## Testing Question Answering Distilbert Model
- https://huggingface.co/distilbert-base-cased-distilled-squad
- https://www.kaggle.com/code/jamesmcguigan/coleridge-huggingface-question-answering

In [1]:
from transformers import pipeline

  from .autonotebook import tqdm as notebook_tqdm


In [None]:
question_answerer = pipeline("question-answering", model='distilbert-base-cased-distilled-squad')

In [2]:
context = r"""Chapter 17.5. Lead and Copper, 
Article 7. Public Education Program for Lead Action Level Exceedances, 
§ 64690.80. Recordkeeping.
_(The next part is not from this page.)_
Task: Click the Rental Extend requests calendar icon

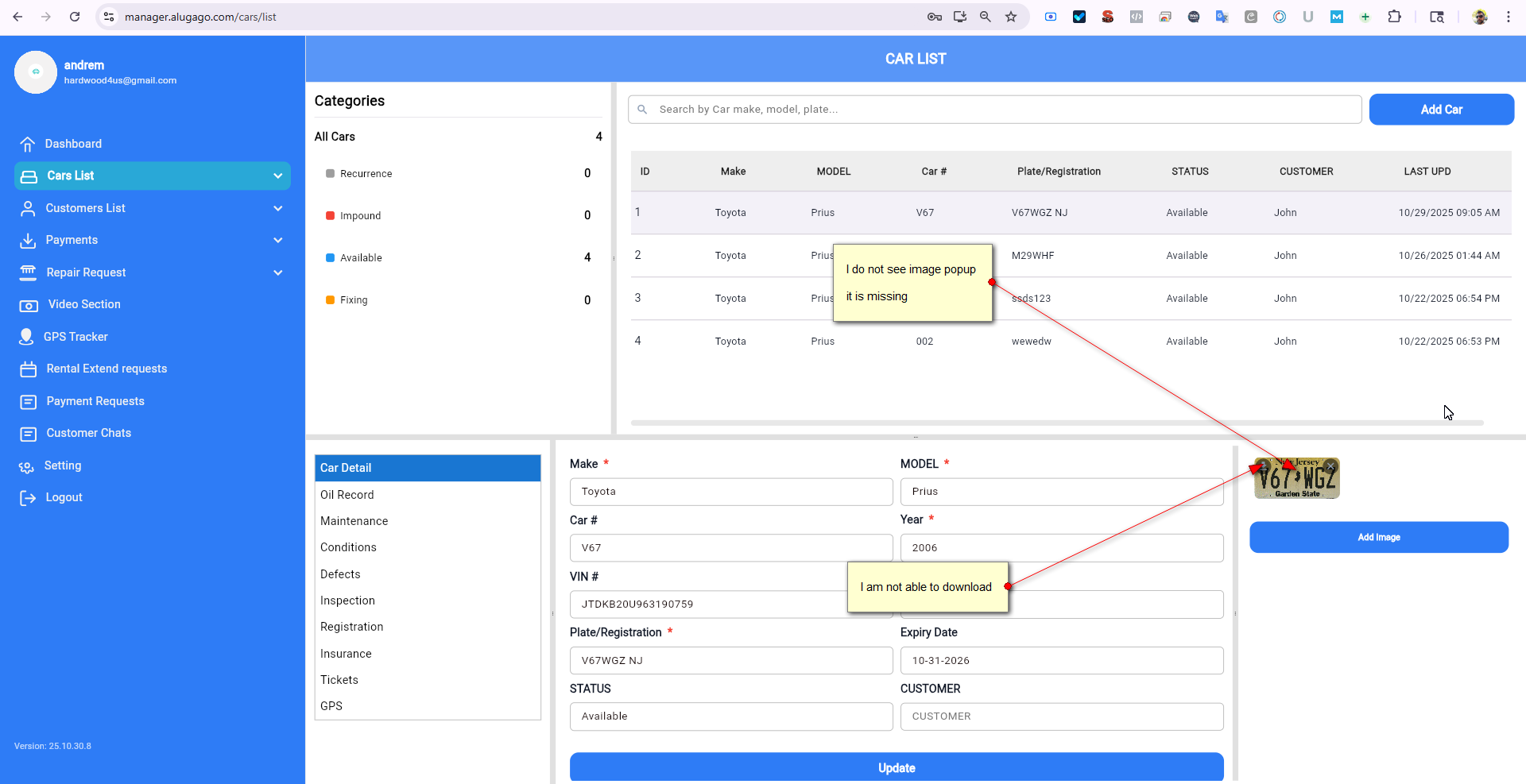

Any system subject to the requirements of this 
chapter shall retain on its premises original records of all sampling data 
and analyses, reports, surveys, letters, evaluations, schedules, Department 
determinations, and any other information required by this chapter. Each water 
system shall retain the records required by this section for no fewer than 12 
years or two compliance cycles (as defined in Section 64400.20), whichever is longer."""

In [25]:
result = question_answerer(question="what water system?", context=context)
print(f"Answer: '{result['answer']}', score: {round(result['score'], 4)}, start: {result['start']}, end: {result['end']}")

Answer: 'Each water 
system', score: 0.0354, start: 400, end: 418


### Finetuning Model

#### Prepare the data

In [19]:
# Prepare the data
questions = ["What are California water regulations?", "How do California water regulations impact agriculture?"]
passages = ["California water regulations are laws that govern how water is used and managed in California.",            "California water regulations can have a significant impact on agriculture, which is a major water user in the state."]
answers = [("laws that govern how water is used and managed", "California water regulations"),           ("have a significant impact on agriculture", "California water regulations")]


#### Train the Model

In [20]:
from transformers import AutoTokenizer, AutoModelForQuestionAnswering, Trainer, TrainingArguments
import torch

# Load the pre-trained model
tokenizer = AutoTokenizer.from_pretrained("distilbert-base-cased-distilled-squad")
model = AutoModelForQuestionAnswering.from_pretrained("distilbert-base-cased-distilled-squad")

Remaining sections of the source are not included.